Work to do =>
1. Using the Facebook commentary below, decide whether each statement agrees with it: (a) The author read three articles on the morning of November 22, 2018. (b) The post dated November 22, 2018 offers three observations. (c) The Washington Post column the author mentions is called Switch. Answer yes or no for each and quote the deciding words.
2. Answer these questions from the Facebook commentary below:
(a) Which executive does the author say revealed that the Definers relationship "crossed her desk"?
(b) According to the quoted summary of the CNN Business interview, what did Zuckerberg resist?
(c) What three things does the author list as possible barriers to change?

* Start Page excerpt *

Ah, Facebook: High School Science Club Management in Action

November 23, 2018

In my high school, a person who did not relate to the math and science clubs’ superior humans might find their class notes defaced or something interesting in one’s locker.

I learned that “Facebook admits targeting George Soros after he criticized company.” Mature. I noted that the lean in executive Sandberg has revealed that the Definers relationship “crossed her desk.” Wait. I thought she did not know about hiring this outfit. I suppose the Washington Post is mistaken in its Switch column. Mistakes happen.

But that action was not the surprise I experienced when I read “Facebook Appeals Data-Sharing Fine ‘For Your Sake.” Nifty angle. “My sake.”

Stephen E Arnold, November 23, 2018

The Facebook Management Play: Not Much to Change

November 22, 2018

I read two articles this morning. I came away with the thought that Facebook is not eager to change.

The first article is “As Problems Pile Up, Mark Zuckerberg Stands His Ground in Exclusive CNN Business interview.” The main idea appears to be:

Zuckerberg resisted growing calls for changes to Facebook’s C-suite, reiterated Facebook’s potential as a force for good, and pushed back at some of the unrelenting critical coverage of his company after a year of negative headlines about fake news, election meddling and privacy concerns.

The second article is “The Punctured Myth of Sheryl Sandberg.” Yep, the lean in thinker and doer. The main idea struck me as:

Sandberg played a central role in nearly every misdeed at Facebook that’s described in the Times piece. Singularly focused on the company’s stock price and its advertising-based business model, she worked to minimize data abuse and election interference.

So what?

Three observations:

  1. Facebook is not likely to change without some outside encouragement
  2. Ethical behavior appears to be a dynamic concept. Expedient behavior may be a suitable synonym.
  3. A company founded on getting info about potential dates has morphed into an organization capable of taking down carefully constructed social assemblies.

Change may be difficult. Habit, momentum, and money can be barriers. We may have a digital turkey to monitor.

* End Page excerpt *
* Start Excerpted data *

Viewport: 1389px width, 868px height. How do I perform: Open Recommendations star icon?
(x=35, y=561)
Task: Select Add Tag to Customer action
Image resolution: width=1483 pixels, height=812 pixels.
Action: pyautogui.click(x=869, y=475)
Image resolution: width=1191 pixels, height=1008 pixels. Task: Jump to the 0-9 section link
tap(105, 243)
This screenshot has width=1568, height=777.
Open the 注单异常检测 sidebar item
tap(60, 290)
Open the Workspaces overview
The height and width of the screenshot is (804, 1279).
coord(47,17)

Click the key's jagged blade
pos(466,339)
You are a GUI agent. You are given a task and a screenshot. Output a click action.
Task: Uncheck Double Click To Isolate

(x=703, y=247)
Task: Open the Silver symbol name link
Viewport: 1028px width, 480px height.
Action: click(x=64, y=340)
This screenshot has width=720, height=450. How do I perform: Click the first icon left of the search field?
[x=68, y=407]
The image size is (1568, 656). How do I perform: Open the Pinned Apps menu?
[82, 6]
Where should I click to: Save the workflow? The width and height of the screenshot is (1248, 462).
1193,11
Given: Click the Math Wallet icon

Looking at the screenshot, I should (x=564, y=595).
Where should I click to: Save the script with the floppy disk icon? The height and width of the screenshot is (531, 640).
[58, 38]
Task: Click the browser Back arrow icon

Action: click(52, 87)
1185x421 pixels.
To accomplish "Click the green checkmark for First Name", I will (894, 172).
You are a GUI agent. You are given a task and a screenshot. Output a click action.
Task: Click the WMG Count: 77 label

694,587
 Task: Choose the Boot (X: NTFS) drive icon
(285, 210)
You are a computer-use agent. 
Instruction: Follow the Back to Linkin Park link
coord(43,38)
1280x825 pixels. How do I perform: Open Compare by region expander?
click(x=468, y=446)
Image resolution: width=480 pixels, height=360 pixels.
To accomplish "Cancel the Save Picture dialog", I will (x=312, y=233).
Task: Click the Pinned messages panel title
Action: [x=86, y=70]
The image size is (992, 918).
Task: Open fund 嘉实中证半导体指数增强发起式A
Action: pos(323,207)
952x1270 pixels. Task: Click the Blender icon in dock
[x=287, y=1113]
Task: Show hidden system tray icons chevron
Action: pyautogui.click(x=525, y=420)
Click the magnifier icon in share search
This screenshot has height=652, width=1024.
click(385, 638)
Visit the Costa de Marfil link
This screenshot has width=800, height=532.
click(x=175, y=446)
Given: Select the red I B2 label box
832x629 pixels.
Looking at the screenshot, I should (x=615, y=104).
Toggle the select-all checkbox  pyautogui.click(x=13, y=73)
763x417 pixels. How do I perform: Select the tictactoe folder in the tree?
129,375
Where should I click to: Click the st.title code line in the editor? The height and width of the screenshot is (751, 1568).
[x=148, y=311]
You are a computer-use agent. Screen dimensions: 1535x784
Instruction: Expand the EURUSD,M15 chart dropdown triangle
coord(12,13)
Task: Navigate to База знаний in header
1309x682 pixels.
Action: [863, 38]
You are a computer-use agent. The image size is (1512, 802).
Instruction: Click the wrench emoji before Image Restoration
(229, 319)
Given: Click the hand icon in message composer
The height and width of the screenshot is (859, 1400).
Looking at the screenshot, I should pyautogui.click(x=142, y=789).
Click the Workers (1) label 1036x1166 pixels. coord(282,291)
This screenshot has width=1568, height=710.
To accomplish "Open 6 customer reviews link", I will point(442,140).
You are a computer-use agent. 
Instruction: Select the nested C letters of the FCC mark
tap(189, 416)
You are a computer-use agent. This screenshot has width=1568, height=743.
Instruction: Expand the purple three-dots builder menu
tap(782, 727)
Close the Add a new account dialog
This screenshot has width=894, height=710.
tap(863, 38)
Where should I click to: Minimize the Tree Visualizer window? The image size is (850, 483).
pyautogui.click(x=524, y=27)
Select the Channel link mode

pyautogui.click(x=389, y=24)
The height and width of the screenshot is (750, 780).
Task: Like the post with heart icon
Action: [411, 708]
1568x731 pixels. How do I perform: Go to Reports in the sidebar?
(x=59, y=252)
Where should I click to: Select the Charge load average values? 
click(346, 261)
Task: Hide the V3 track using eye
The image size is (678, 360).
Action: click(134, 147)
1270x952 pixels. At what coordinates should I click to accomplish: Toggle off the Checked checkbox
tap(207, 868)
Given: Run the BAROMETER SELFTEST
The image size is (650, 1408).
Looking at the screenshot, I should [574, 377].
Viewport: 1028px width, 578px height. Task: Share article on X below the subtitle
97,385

* End Excerpted data *

Solved problems =>
1.
(a) No: "I read two articles this morning."
(b) Yes: "Three observations:"
(c) Yes: "I suppose the Washington Post is mistaken in its Switch column."

2.
(a) Sandberg, described as the "lean in executive"
(b) Growing calls for changes to Facebook's C-suite
(c) Habit, momentum, and money